57. El-Cebbâr
el-Cebbâr, dört şekilde tefsir edilir:
1. el-Cebbâr; kahredici güce sahip, istediğini, her*kese ve her şeye rağmen yerine getirebilen -ki bu da Al*lah Teâlâ'dır- manasında kullanılmıştır; şu âyetlerde böyledir:
Azizdir, cebbardır {yani, yarattıklarını, irade ettiğini yerine getirmeye kahr u galebesiyle mecbur edendir}. (Haşr/23)
(Ey Nebi!} Sen onların üzerinde bir cebbar {yani, on*ları islâm'a girmeye mecbur edecek güç ve egemenliğe sahih} değilsin. (Kaf/45)
2. el-Cebbâr kelimesi, -yaratılmışlar için- haksız yere öldüren demektir; şu âyetlerde bu anlamda kulla*nılmıştır:
Yakaladığınız zaman da cebbarlar olarak mı yakalar*sınız {yani, zorbaların yaptığı gibi yakalayıp haksız yere mi öldürürsünüz}'? (Şu'arâ/130)
{Ey Mûsty!} Sen yeryüzünde bir cebbar {yani, haksız yere öldüren bir kimse} olmayı irade ediyorsun? (Ka-sas/19)
Allah, mütekebbir (Allah'a ibâdeti kendine yedireme-yip büyüklenen} her cebbarın (haksız yere öldüren her kimsenin} kalbini işte böyle mühürler. (Mü'min/35)

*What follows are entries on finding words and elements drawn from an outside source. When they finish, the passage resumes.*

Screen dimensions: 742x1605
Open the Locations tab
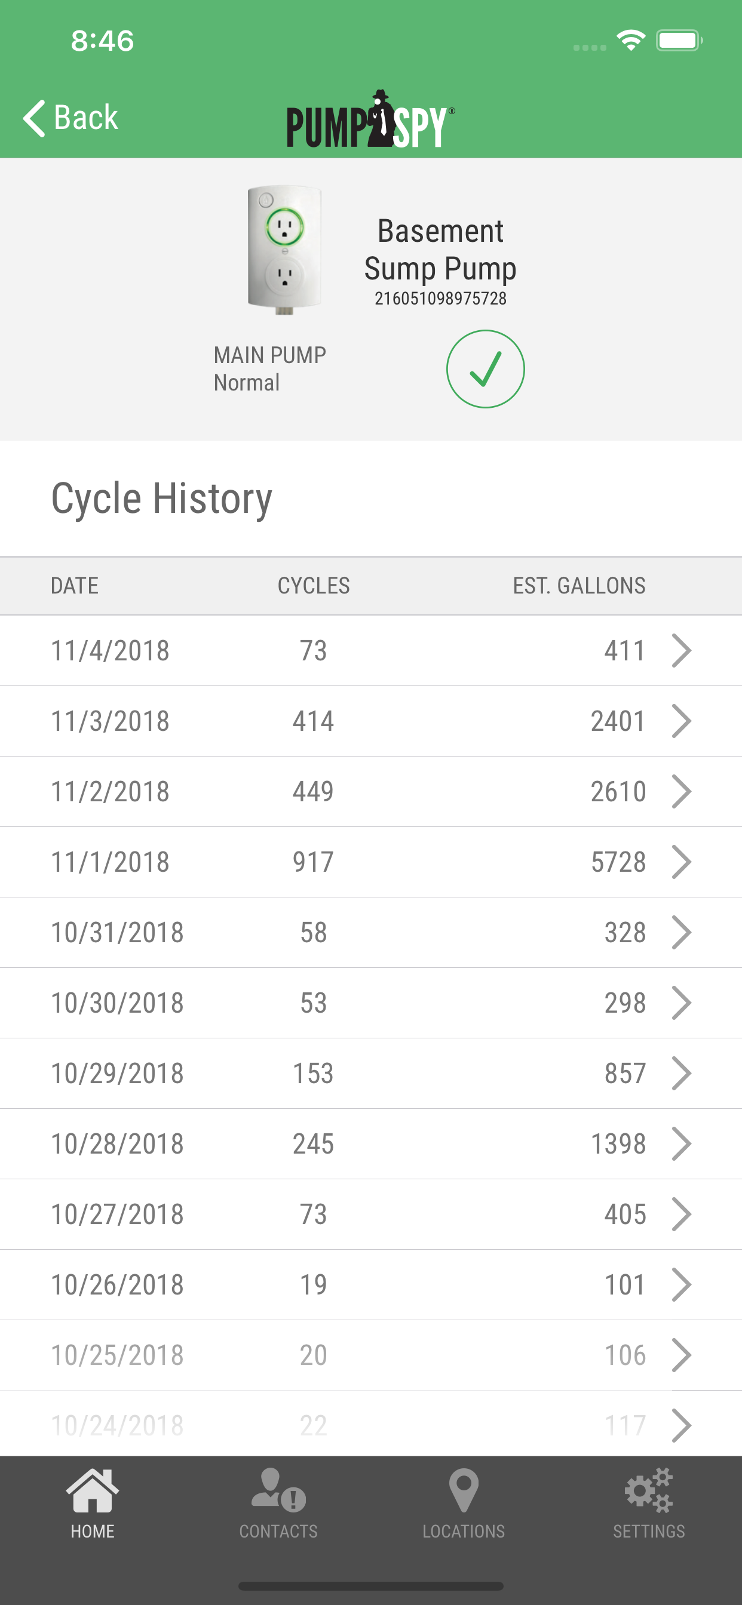[x=463, y=1503]
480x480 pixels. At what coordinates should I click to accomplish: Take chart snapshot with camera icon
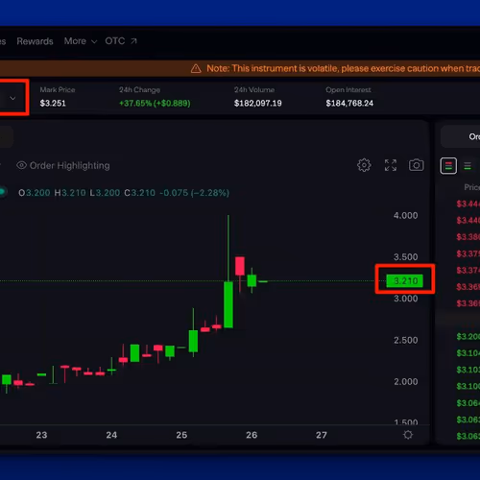(416, 165)
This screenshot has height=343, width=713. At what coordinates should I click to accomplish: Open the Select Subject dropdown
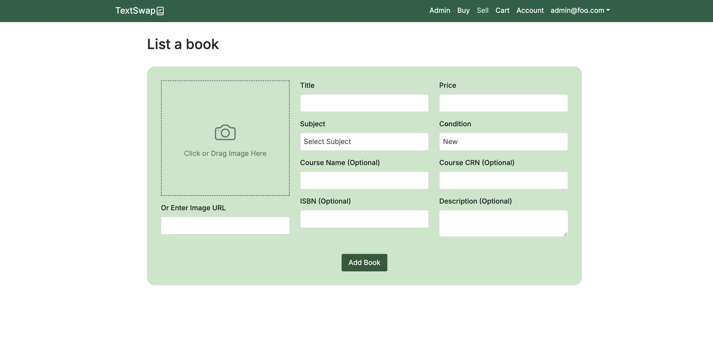(x=364, y=142)
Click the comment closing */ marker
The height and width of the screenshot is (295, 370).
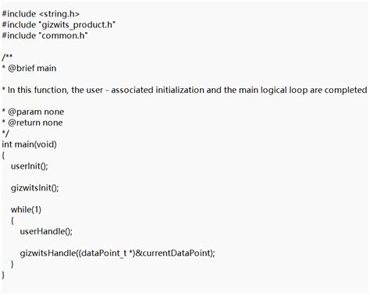(5, 133)
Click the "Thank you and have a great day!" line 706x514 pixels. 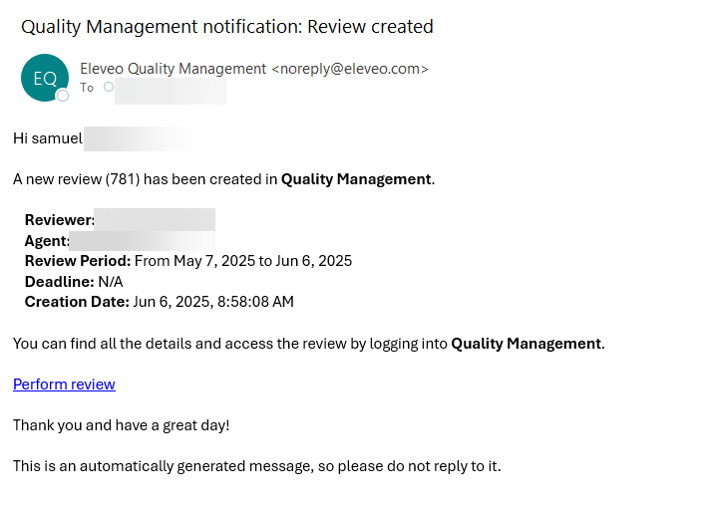(x=121, y=425)
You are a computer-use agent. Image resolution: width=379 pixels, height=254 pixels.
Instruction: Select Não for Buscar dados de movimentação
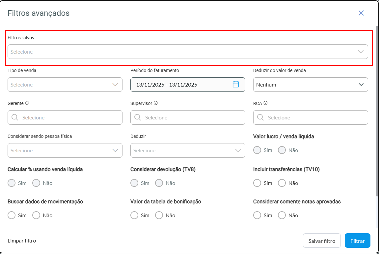click(36, 215)
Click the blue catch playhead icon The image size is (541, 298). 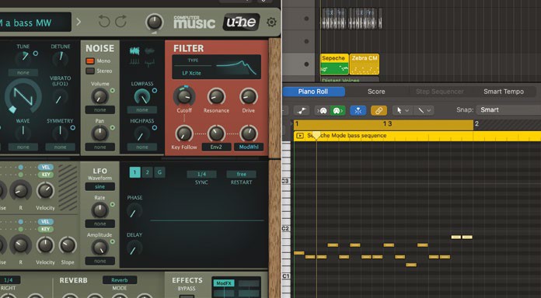pyautogui.click(x=358, y=111)
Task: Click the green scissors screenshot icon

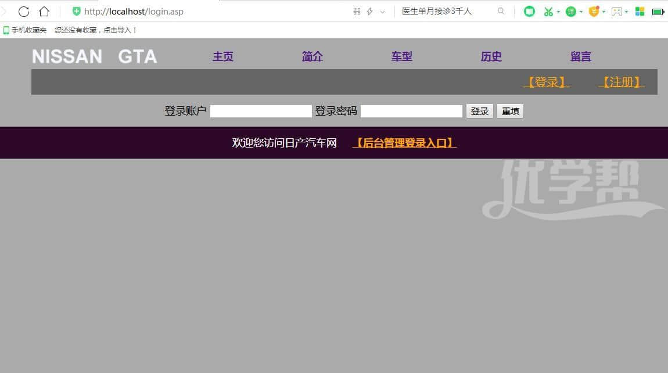Action: [x=548, y=12]
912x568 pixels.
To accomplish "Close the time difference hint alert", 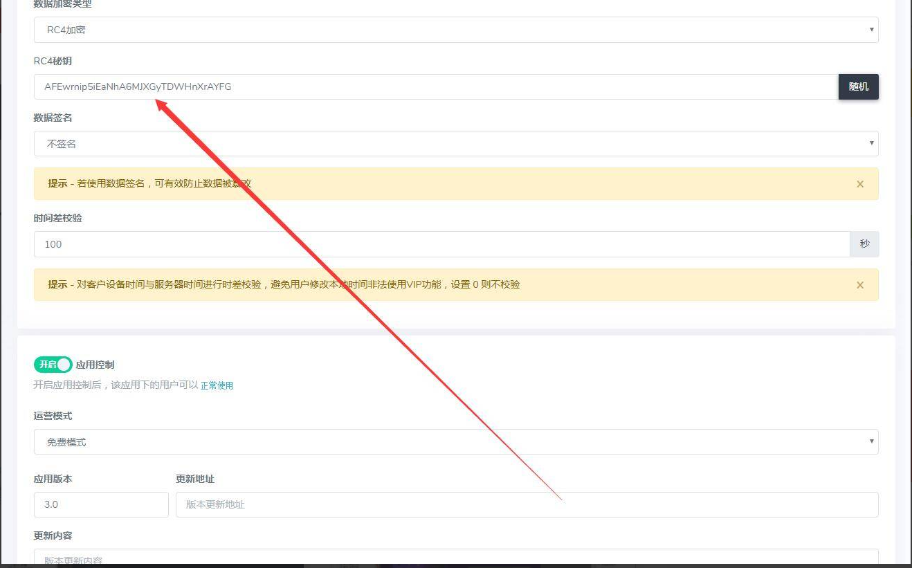I will [859, 285].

3. el-Cebbâr kelimesi, Allah'a ibâdeti kendisine ye-diremeyip büyüklenen /mütekebbir manasında kullanıl*mıştır; Yahya (a.s) hakkındaki şu âyette olduğu gibi:
{Yahya}, cebbar {yani, Allah'a ibâdeti kendine yedire-meyip büyüklenen} ve isyankâr (yani, O'na isyan eden bir kimse} değildi. (Meryem/14)

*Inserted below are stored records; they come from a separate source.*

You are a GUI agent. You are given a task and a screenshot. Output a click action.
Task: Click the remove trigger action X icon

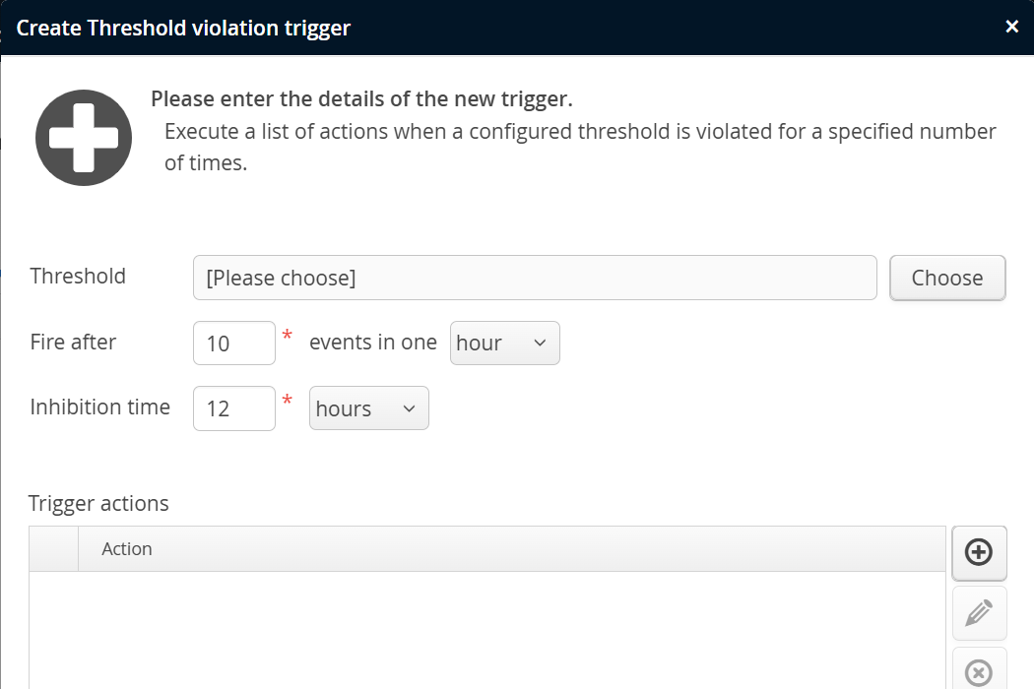pos(979,672)
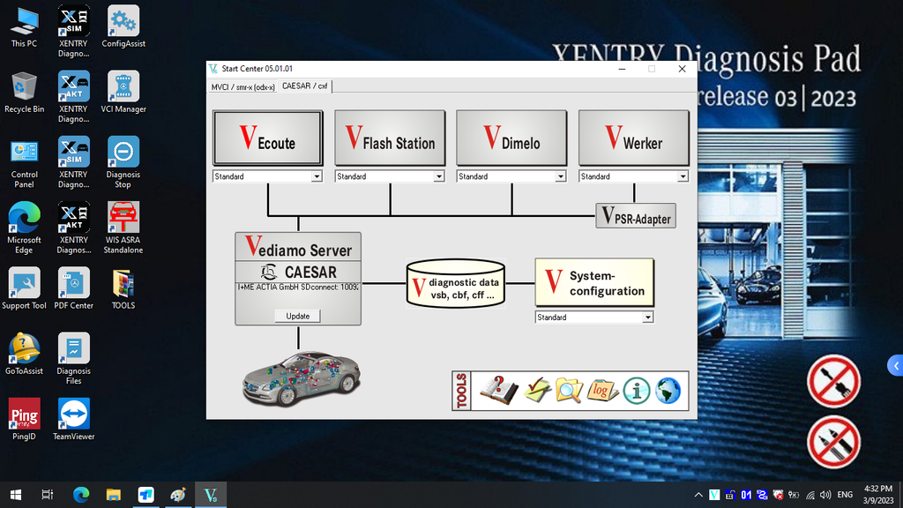Screen dimensions: 903x508
Task: Open the Standard dropdown under System-configuration
Action: pyautogui.click(x=647, y=318)
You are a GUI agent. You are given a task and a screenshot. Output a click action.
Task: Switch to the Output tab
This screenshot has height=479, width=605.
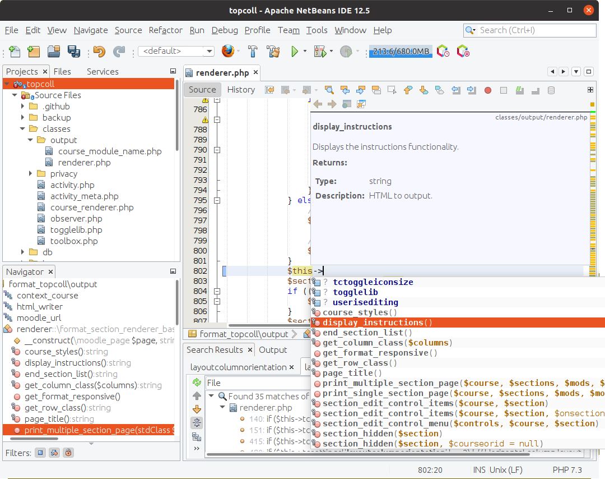pos(273,350)
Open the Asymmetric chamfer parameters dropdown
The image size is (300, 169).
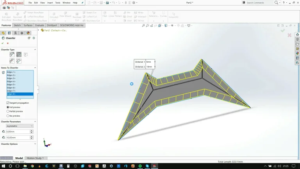20,126
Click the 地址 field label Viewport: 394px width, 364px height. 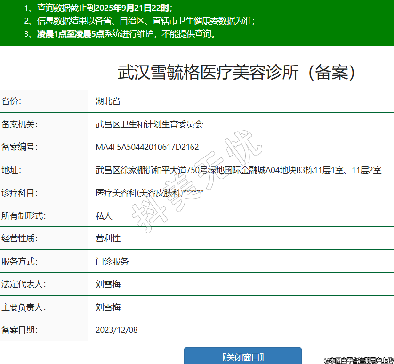[x=11, y=170]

fîsâ şöyle dedi}: "Beni bir cebbar (yani, Allah'a ibâde*ti kendine yediremeyip büyüklük taslayan} şakı kıl*madı." (Meryem/32)

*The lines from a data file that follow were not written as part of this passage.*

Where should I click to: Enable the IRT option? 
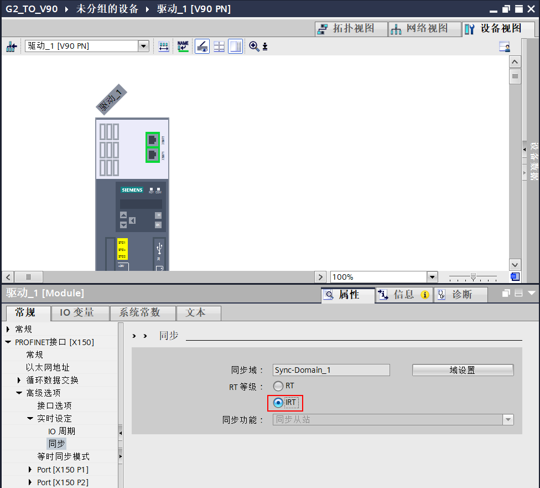point(278,403)
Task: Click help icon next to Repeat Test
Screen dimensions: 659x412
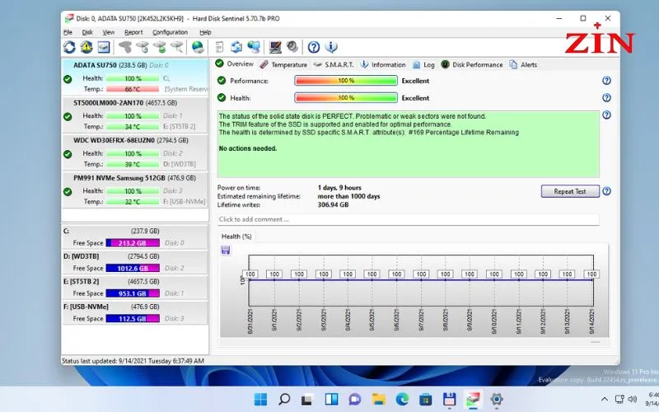Action: (606, 191)
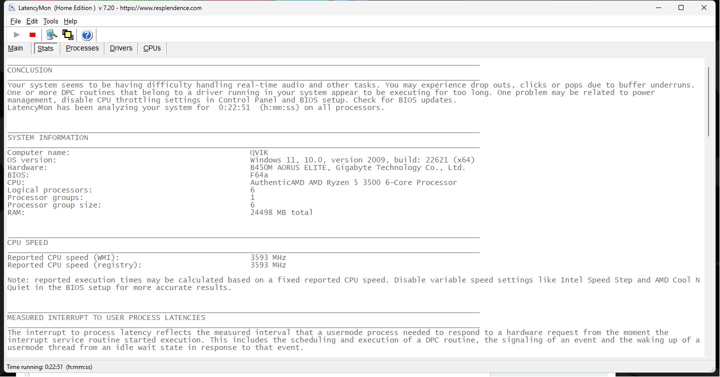This screenshot has height=377, width=720.
Task: Click the CONCLUSION heading in the report
Action: pyautogui.click(x=30, y=70)
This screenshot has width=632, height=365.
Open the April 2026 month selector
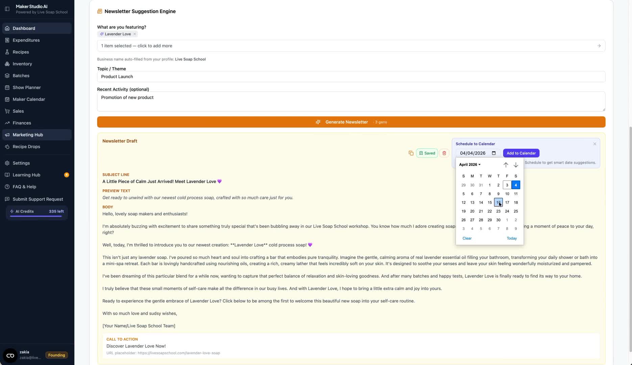pyautogui.click(x=469, y=165)
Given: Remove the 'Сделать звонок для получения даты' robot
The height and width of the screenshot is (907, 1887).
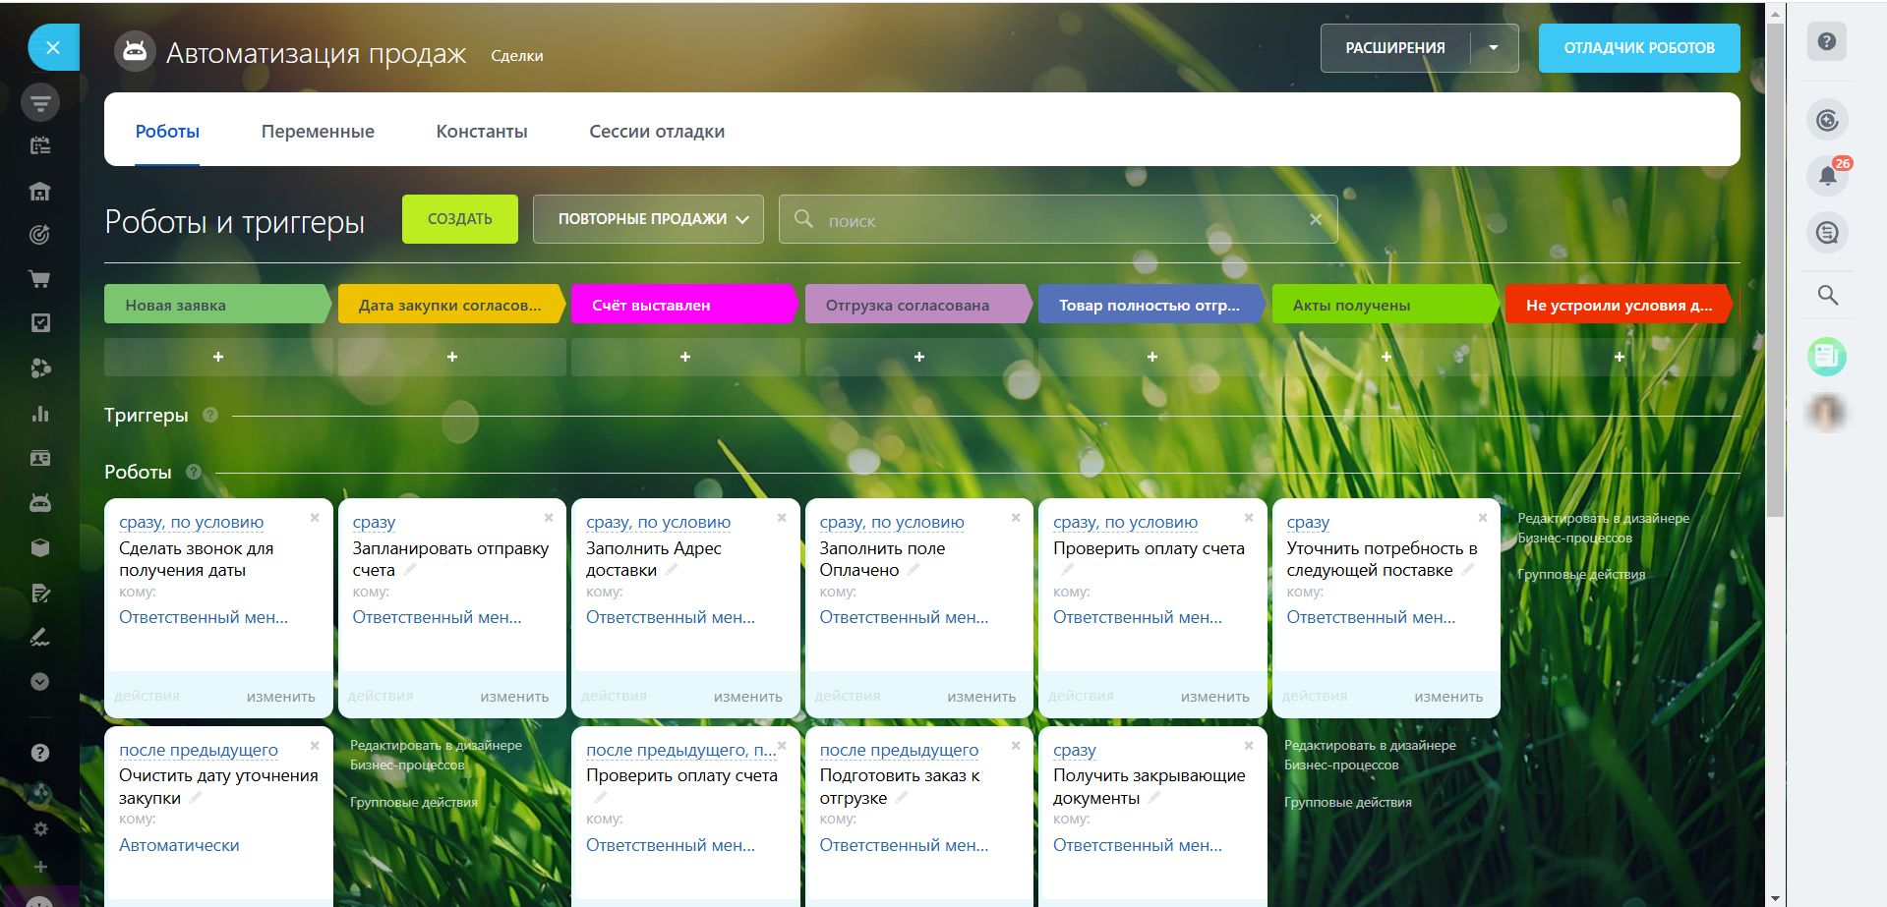Looking at the screenshot, I should pyautogui.click(x=315, y=518).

4. el-Cebbâr lafzı; boylu-poslu, iri-yarı ve kuvvetli anlamında kullanılmıştır; şu âyette olduğu gibi:
Orada cebbar (yani, boylu-poslu, iri-yarı ve kuvvetli} bir kavm var. (Mâide/22) Bu Linki Görmeniz İçin SupersatForuma Uye Olmanız Gerekmektedir.
58. Es-Sevâ'
es-Sevâ', üç şekilde tefsir edilir:
1. es-Sevâ'; hasta olmayan, sağlıklı /sapasağlam manasında kullanılmıştır; şu sözde olduğu gibi:
(Ey Zekeriyyâ!} Senin işaretin, sapasağlam [seviyyâ] (yani, dilin tutulmaksızın ve hastalığın da bulun*maksızın sağlıklı} olduğun halde insanlarla üç gece konuşamamandır. (Meryem/10)
2. es-Sevâ', tam beşer suretinde hilkati mükemmel anlamında kullanılmıştır; şu âyette olduğu gibi:
{Cebrail} ona temessül etti; tam bir beşer [seviyyâ] (yani, yaratılışı tam ve eksiksiz bir beşer suretin*de}. Bu Linki Görmeniz İçin SupersatForuma Uye Olmanız Gerekmektedir. (Meryem/17)
Sonra, o'nu (yani, Adem'i} tesviye etti (yani, hilkatini düzenleyip tamamladı}. (Secde/4)
Seni tesviye etti (yani, senin hilkatini düzenledi} Bu Linki Görmeniz İçin SupersatForuma Uye Olmanız Gerekmektedir. (İnfıtâr/7)
3. Seviyyen kelimesi; mu'tedil, dengeli, dosdoğru manasında kullanılmıştır; şu âyetlerde olduğu gibi:
Sevi yolun {yani, mu'tedil dînin} ashabı kimdir bile*ceksiniz. (Tâ-Hâ/135)
{Ibrâhîm babasına dedi ki}: "Bana tâbi ol ki, seni sevi bir yola {yani, mu'tedil dîne: İslâm'a} ileteyim." (Mer*yem/43)
Yüzüstü sürünerek giden mi, yoksa sevi bir yolda {yani, mu'tedil I dosdoğru bir yolda} dümdüz giden mi hedefe daha çabuk ulaşır? (Mülk/22) Bu Linki Görmeniz İçin SupersatForuma Uye Olmanız Gerekmektedir.